Besitzen Sie die Daten
Da Daten Gold wert sind, gehen viele Vorteile eines Einkaufserlebnisses vor Ort verloren, wenn die Transaktion auf die soziale Plattform verlagert wird.
Marken möchten Optionen strategisch bewerten, das Modell testen und die Vorteile vergleichen, die sich aus der Aufrechterhaltung des Eigentums an Transaktions- und Beziehungsdaten ergeben, wenn sie bestimmen, was auf der sozialen Plattform und was am besten auf der Website verwaltet wird.
Grund 6: Soziale Plattformen sind Unternehmen
Die wunderbaren „kostenlosen“ sozialen Plattformen, die die Gesellschaft genutzt hat, um sich auf persönlicher und beruflicher Ebene zu vernetzen, waren darauf ausgelegt, Geld zu verdienen. Sie wussten vielleicht nicht genau, wie sie angefangen haben, aber seien Sie versichert, dass jeder von Anfang an Aktionäre oder Stakeholder wie Partner, Investoren und VCs hatte, denen er Rechenschaft ablegen konnte.
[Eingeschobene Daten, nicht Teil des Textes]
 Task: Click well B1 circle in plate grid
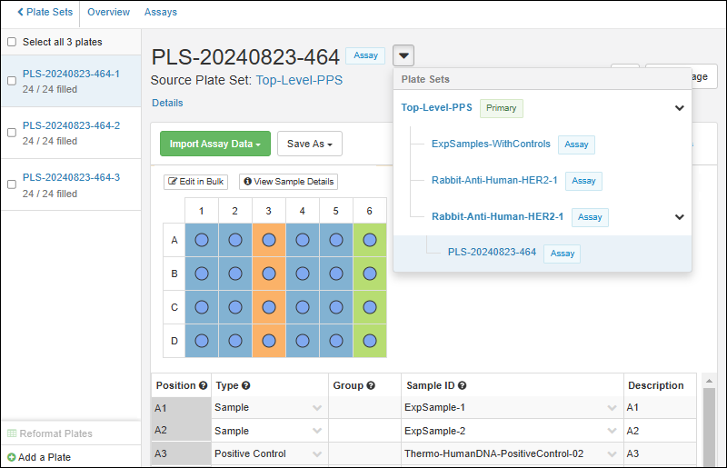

FacebookGoogle+, LinkedIn, Twitter, Pinterest, Foursquare und andere soziale Plattformen entwickeln kontinuierlich Funktionen, um das Benutzererlebnis zu verbessern. Der Hauptzweck der meisten dieser Funktionen besteht nicht immer darin, die Plattform für Benutzer besser funktionieren zu lassen. Es basiert häufig auf der grundlegenden Notwendigkeit, bestimmte Daten und Einnahmequellen zu aggregieren, um die Ziele und Vorgaben der Plattform zu unterstützen.
Wie gut die Plattform für Unternehmen und Marken funktioniert, ist zweitrangig. Es ist wichtig, diese Perspektive während der gesamten Beziehung zu jeder Plattform beizubehalten.
Abschluss
Soziale Medien bieten einen beispiellosen Zugang zur Pflege von Beziehungen zu einzelnen Kunden. Für diejenigen, die nachhaltige Marken aufbauen möchten, sollten soziale Medien niemals die Website als ultimatives Markenziel ersetzen.